Cleantis Braithwaite scite author profile

The individual and combined effects of aflatoxin (AF) and cyclopiazonic acid (CPA) were evaluated in day-old Petersen x Hubbard broiler chickens to 3 wk of age. Treatments were arranged in a 2 x 2 factorial with levels of 0 and 3.5 mg AF/kg of feed, and 0 and 50 mg CPA/kg of feed. Production performance, serum biochemistry, and gross pathological observations were evaluated. Body weight gain was significantly (P less than .05) reduced by AF, CPA, and the AF-CPA combination at the end of 3 wk. Aflatoxin significantly increased the relative weight of the kidney and serum concentration of blood urea nitrogen and decreased serum concentrations of protein, albumin, cholesterol, phosphorus, and the activity of lactate dehydrogenase. The toxicity of CPA was expressed through increased relative weights of the liver, kidney, and proventriculus, increased levels of uric acid and cholesterol, and decreased serum phosphorus.

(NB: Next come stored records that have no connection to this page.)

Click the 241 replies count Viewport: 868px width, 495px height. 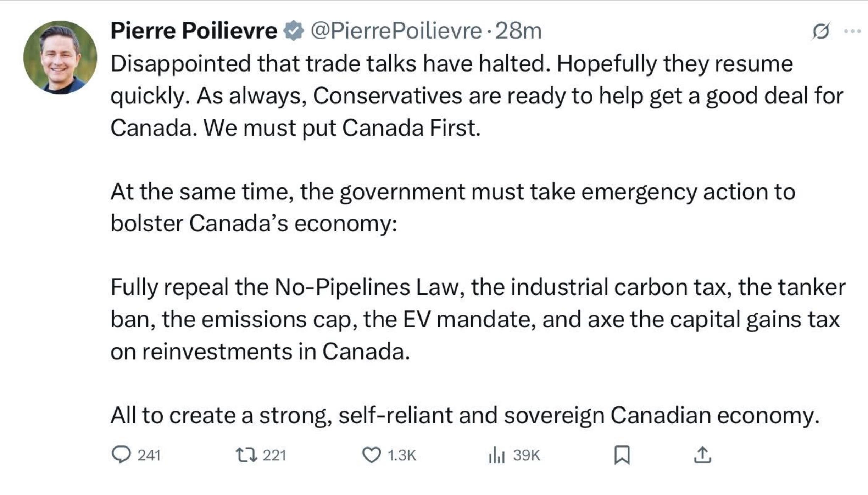click(x=149, y=455)
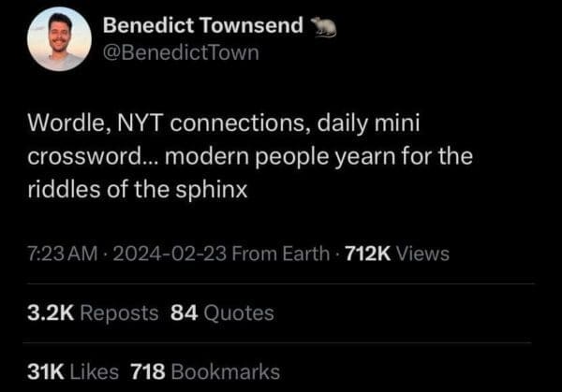Click the 7:23 AM timestamp
The height and width of the screenshot is (392, 562).
click(x=62, y=254)
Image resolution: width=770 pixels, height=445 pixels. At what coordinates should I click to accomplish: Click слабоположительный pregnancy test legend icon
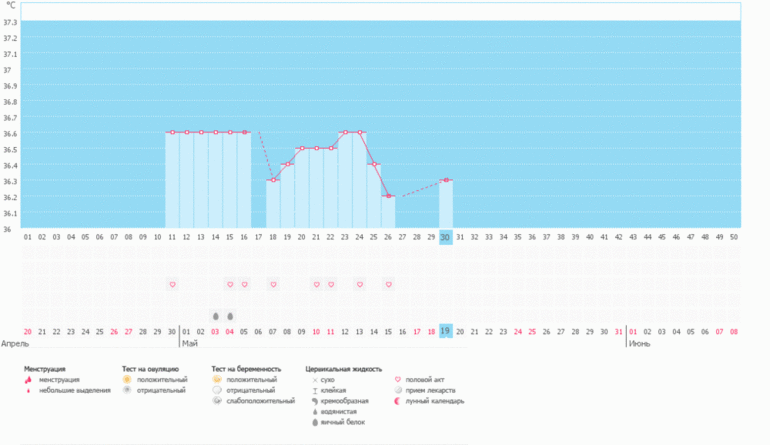[x=219, y=400]
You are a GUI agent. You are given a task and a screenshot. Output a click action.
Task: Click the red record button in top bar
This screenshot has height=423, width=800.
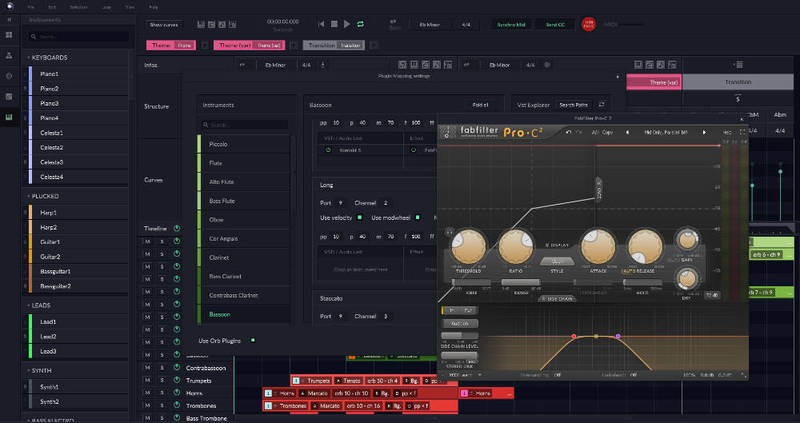click(x=589, y=23)
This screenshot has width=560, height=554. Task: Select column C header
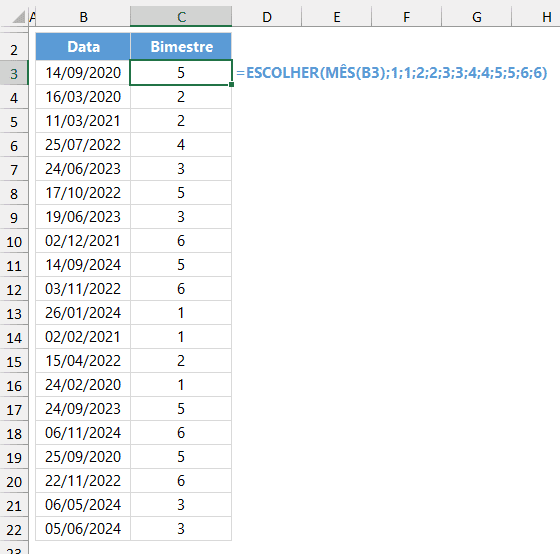[x=181, y=17]
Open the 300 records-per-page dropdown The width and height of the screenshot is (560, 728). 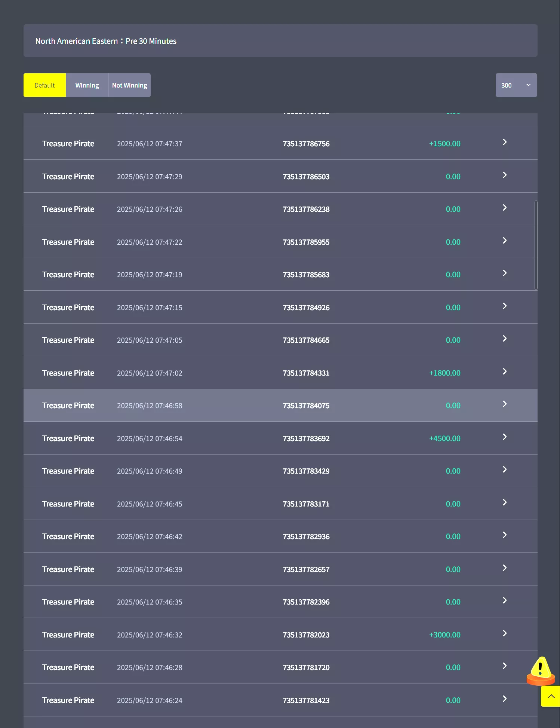516,85

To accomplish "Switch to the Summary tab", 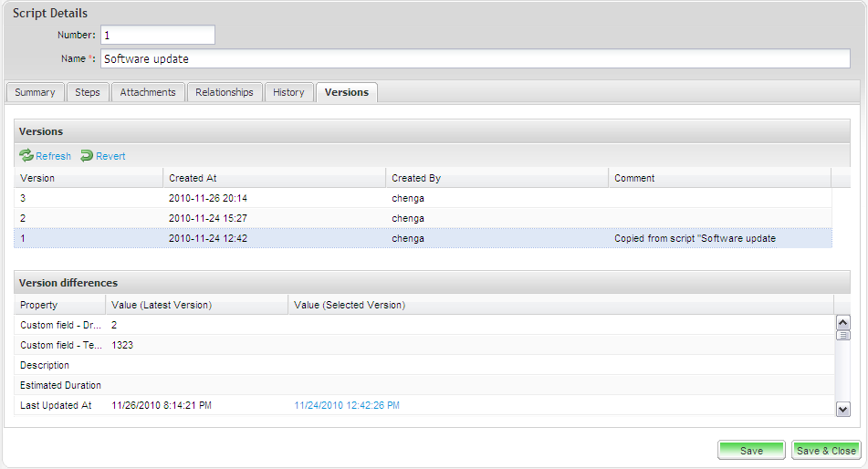I will 35,92.
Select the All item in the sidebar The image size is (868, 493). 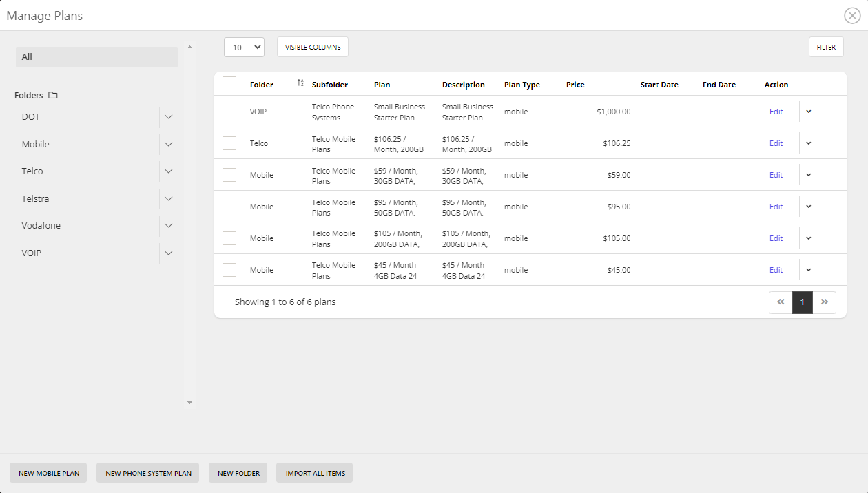tap(96, 57)
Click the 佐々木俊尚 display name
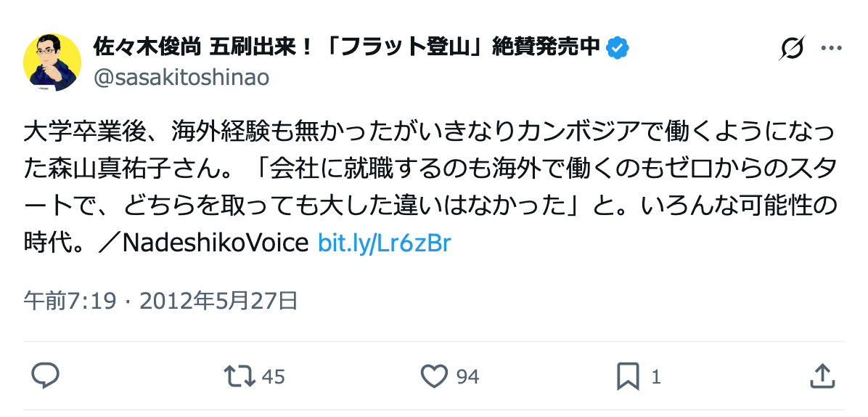 tap(148, 47)
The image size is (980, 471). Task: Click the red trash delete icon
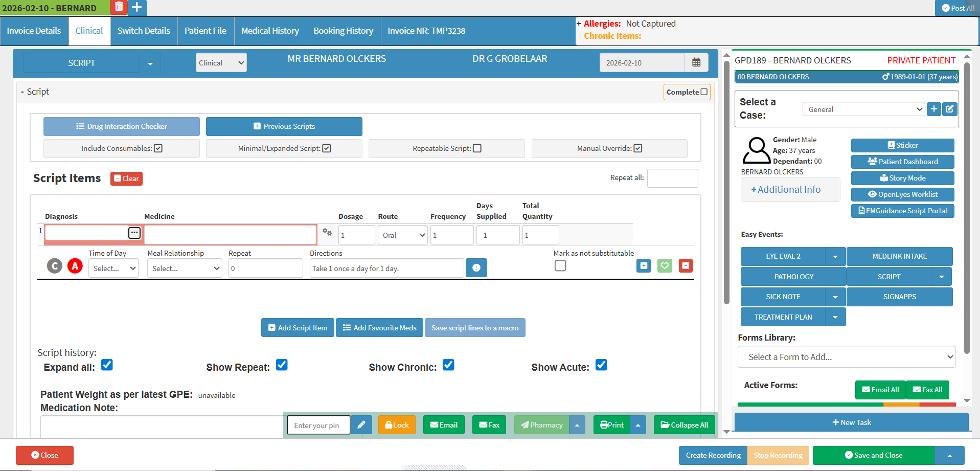coord(119,7)
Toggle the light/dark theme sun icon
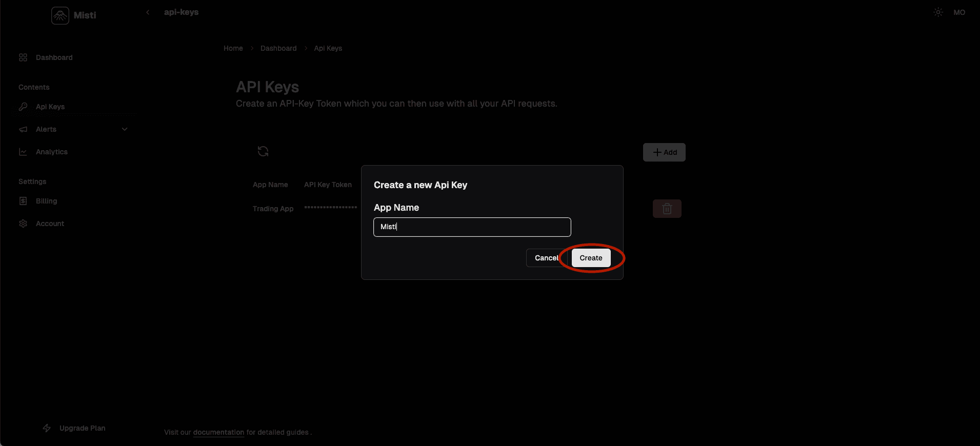The image size is (980, 446). click(x=938, y=12)
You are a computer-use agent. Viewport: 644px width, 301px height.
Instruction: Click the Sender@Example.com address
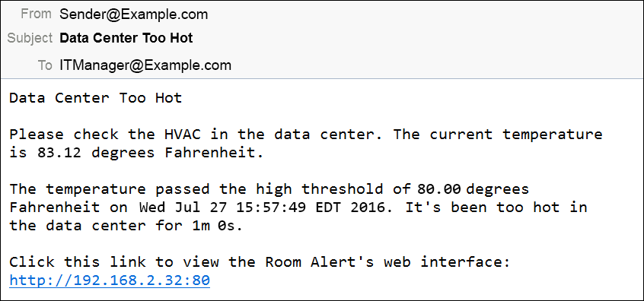[x=134, y=14]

The activity of AF-CPA combination was characterized by increased relative weight of the liver, kidney, pancreas, and proventriculus, decreased concentrations of serum albumin and phosphorus, increased concentrations of serum glutamic oxalacetic transaminase and blood urea nitrogen, and decreases in the relative weight of the bursa of Fabricius. Post-mortem examination revealed that the chickens fed CPA and the AF-CPA combination had thickened mucosa and dilated proventricular lumens, hard fibrotic spleen, and atrophy of the gizzard. The data from the present study demonstrate that both AF and CPA alone and the AF-CPA combination can limit broiler performance and adversely affect broiler health. In most cases the effects of AF and CPA were additive.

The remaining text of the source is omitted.